うつ病になる人は年々増えていると言われており、厚生労労働省の調査では、日本の潜在的なうつ病患者の人数は600万人を超えると言われています。
うつ病患者の中でも、最近増え始めていると言われているのが「非定型うつ病」と呼ばれるニュータイプのうつ病です。
「非定型うつ病ってどんな病気?」では、専門家でも理解が不十分とも言われている「非定型うつ病」とは、どんな病気なのか?その症状や治療法などを紹介していきます。
第16回は、「養育歴とうつ病との関係」の続き、「現代の社会環境が非定型うつ病の原因?」をみていきます。
目次
現代の社会環境が非定型うつ病の原因?
こちらのページで、非定型うつ病の人には、従来型のうつ病とは違った気質がある、という説明をしましたが、このタイプの日本人は、どのような社会環境から生まれてきたのでしょうか。
ここに、非定型うつ病を知る1つのヒントがあると思われます。
情報化・スピード化が不安を生む
非定型うつ病は「不安」がベースになり発症する病気です。
不安はドイツ語で「Angst」といい、「押しやられ胸が痛む」という意味があります。
外からの刺激によるプレッシャーの苦痛で、自分の存在意義を物理的・精神的に見失ってしまっている状態です。
自分の何に確信を持って生きるのか?
これらが見えなくなっている状態と言えます。
現在人にとってプレッシャーを与える刺激としてまず考えられるのが、洪水のように溢れる情報です。
活字や映像をはじめ、いまやインターネットや携帯電話からも様々な情報が得られます。
しかし、おびただしい量の情報に振り回され、大切なものは見えにくく、不安をかきたててしまうももです。
また、社会のハイスピード化も、不安を誘うプレッシャーになります。
新幹線、飛行機などの交通網が発達し、北海道や九州でも日帰りで往復できます。
計算すると、現代は、江戸時代の140倍、大正時代(東京から下関)の30倍のスピードで回っていることになります。
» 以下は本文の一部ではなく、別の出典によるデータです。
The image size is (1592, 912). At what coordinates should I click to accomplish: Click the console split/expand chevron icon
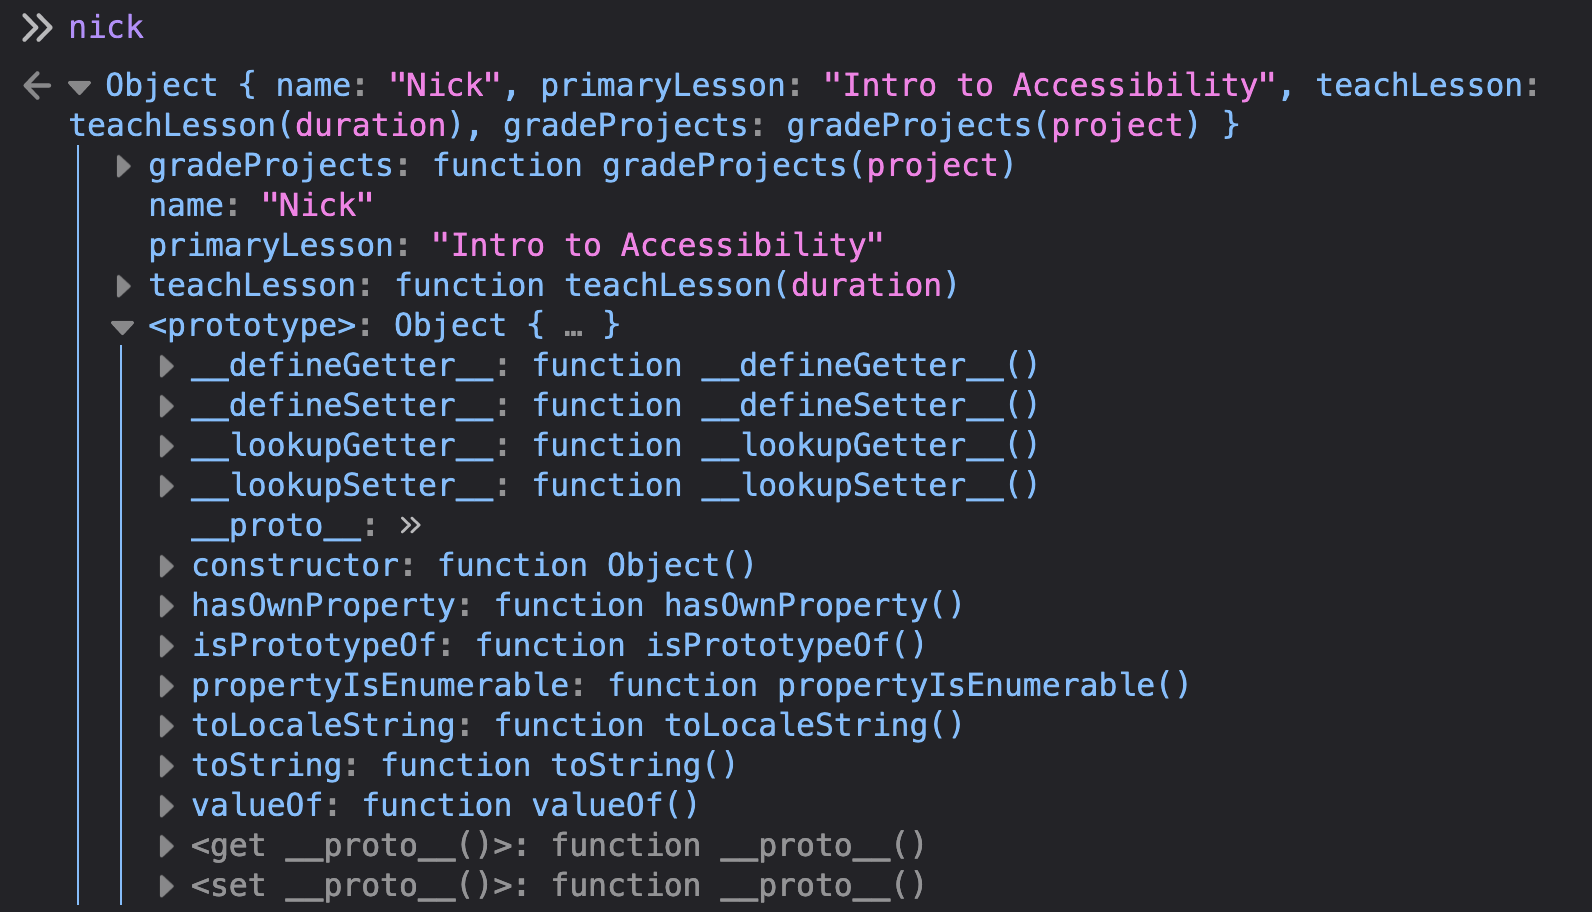[37, 27]
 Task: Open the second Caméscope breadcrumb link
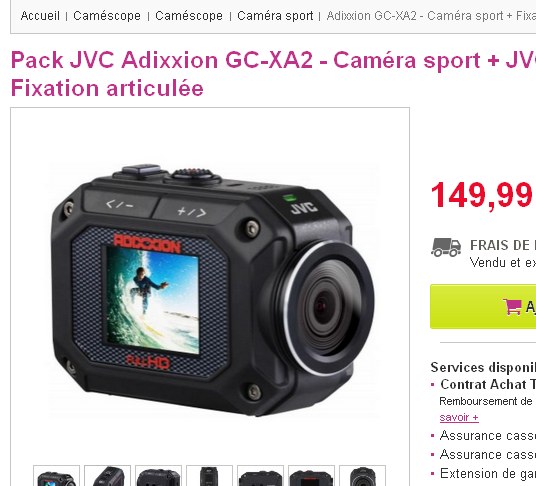tap(189, 16)
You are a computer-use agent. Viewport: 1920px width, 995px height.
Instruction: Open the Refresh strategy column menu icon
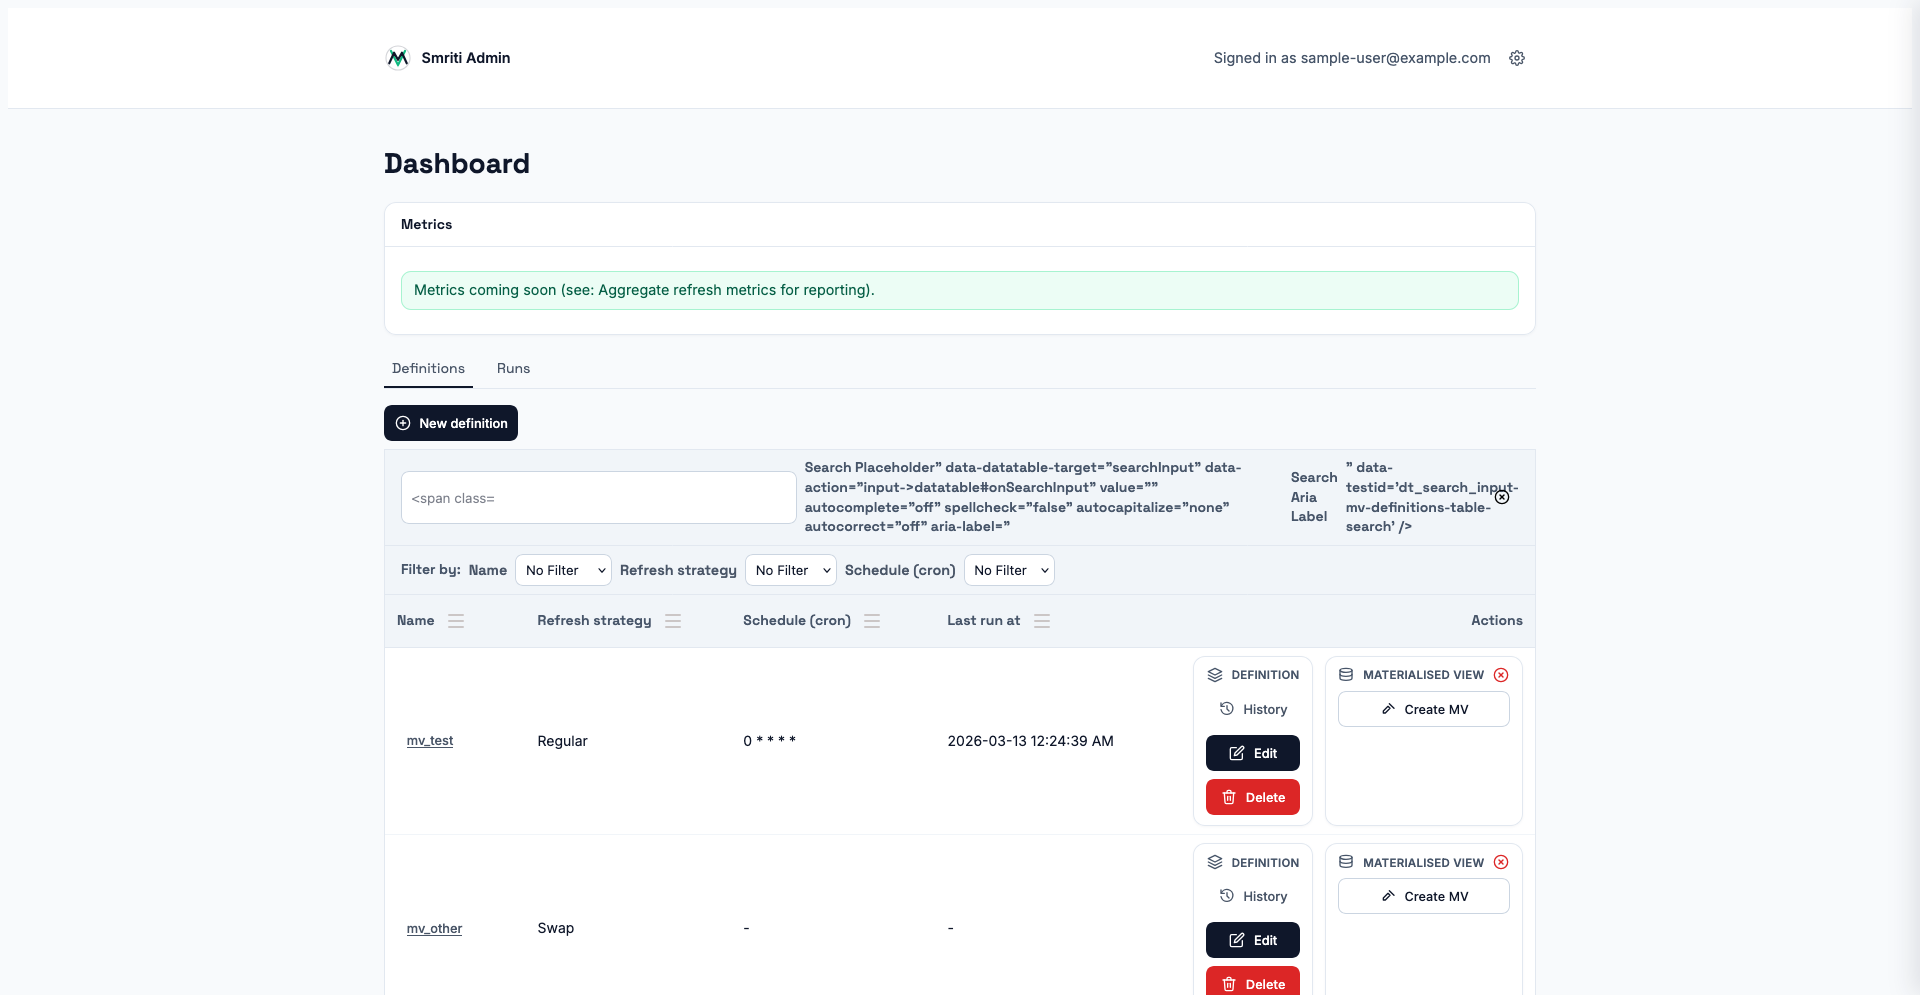(x=673, y=621)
確かに便利にはまりましたが、逆に言うとゆとりがなくなったともいえます。
スピードを要求される社会は、効率優先ですので、すべてがマニュアル化され、立ち止まって深く考えたり、疑問を持つことが許されません。
いつも何かにせかされている…。
これも不安を生む土壌となっていると考えられます。
都市型生活がうつ病の引き金?
現在、日本では全世帯の80%が都市で生活していますが、都市にばかり人口が集中しているので、その人口密度は実質的に明治時代の10倍になっていると言われています。
都市では、一人あたりの物理的な空間が狭いため、これもストレスとなります。
また、24時間営業のコンビニなどが発達し、都会では夜も眠れずに活動する生活が当たり前になっています。
昼夜逆転した生活は、脳にある体内時計を狂わせ、非定型うつ病を発症させる引き金になります。
核家族化で孤立する親と心が鍛えられない子ども
前回、お話しした通り、幼少期に母親から十分な愛情を注がれなかったり、11歳以前に両親のどちらかと離別したり(早期離別)、虐待を受けるといった経験は、不安症の大きなリスク要因になります。
しかし、これは母親だけの問題ではなく、社会全体の問題として捉える必要があります。
結婚しても、子どもが生まれても、仕事を続ける女性が増える一方、保育所などの支援体制はまだまだ十分とは言えません。
男女の在り方も変わってきていて、離婚するカップルが増えたり、それに伴って「ひとり親」家庭も多くなっています。
母親(父親)は、子育ての悩みを一人で抱えこみ、孤立状態の中で子どもに対して不適切な行動をとってしまうケースもあります。
現代の家庭は、大家族がひとつ屋根の下で暮らしていた時代には考えられなかった閉塞感が生まれていると言えます。
さらに、もう一つ失われたもの。
それは、欲望を肯定する社会の中で、子どもたちに「がまんする」ことを教える人生の先輩たちがいなくなってしまったことです。
前頭葉を鍛えるためには、幼少期に、
- がまんする
- 長幼の序を尊ぶ
- 一日のできごとを家族に話す
といったことを経験することが大切です。
しかし、現代は、子どもたちが欲望ばかりふくらませ、心をコントロールする鍛錬をせずに大人になります。
こういったことも、非定型うつ病が増える一因と考えられます。